- _PAGE EXCERPT_
•••

They say there’s more than one way to skin an interstellar cat, and in astronomy there’s more than one way to find alien exoplanets orbiting a distant star. With the recent shut-down of NASA’s prolific Kepler mission and its windfall of discoveries, it’s time to look towards the future, and towards alternatives.
The Kepler spacecraft, and its successor TESS, relies on finding exoplanets by lucky chance alignment. If the orbit of a foreign planet just so happens to intersect our view of its parent star, then the planet will occasionally cross our line of sight, causing a tiny but measurable eclipse – a telltale dip in brightness of the star that reveals the presence of the planet.
Obviously most solar systems will not have such lucky alignments, so these missions spend a lot of time staring fruitlessly at lots of stars. What’s more, these transiting methods reveal a biased demography of the universe. To better increase the chances of a lucky alignment, its best if the exoplanet is close to its star; if the planet is far away, then it has to be really lucky for its orbit to fall along our line of sight. So the kinds of planets found by a mission like Kepler will give an unfair portrait of all the kinds of planets really out there.

•••

- _EXERCISE REQUIREMENTS_
State whether each of the following statements agrees with the exoplanet passage, answering yes or no and quoting the words of the passage that decide it: (a) Kepler detects a planet by a drop in its star's brightness when the planet crosses our line of sight; (b) planets far from their stars are the easiest for transit missions to find; (c) TESS came before Kepler.

- _MATERIAL PROVIDED_
•••

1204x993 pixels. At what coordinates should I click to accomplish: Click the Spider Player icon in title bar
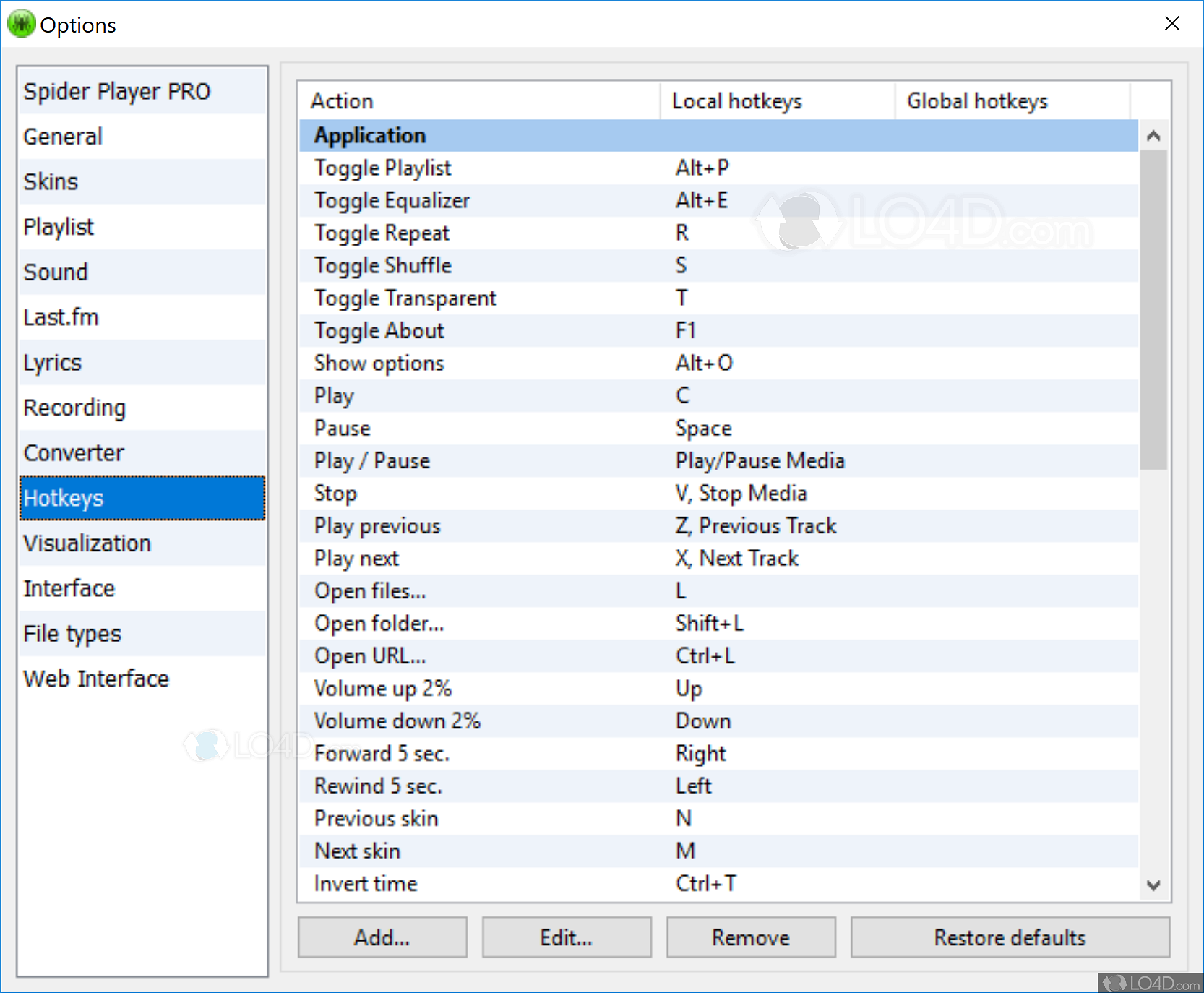(x=21, y=23)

•••

- _RESULT_
(a) Yes: "causing a tiny but measurable eclipse – a telltale dip in brightness of the star that reveals the presence of the planet."
(b) No: "if the planet is far away, then it has to be really lucky for its orbit to fall along our line of sight."
(c) No: "The Kepler spacecraft, and its successor TESS"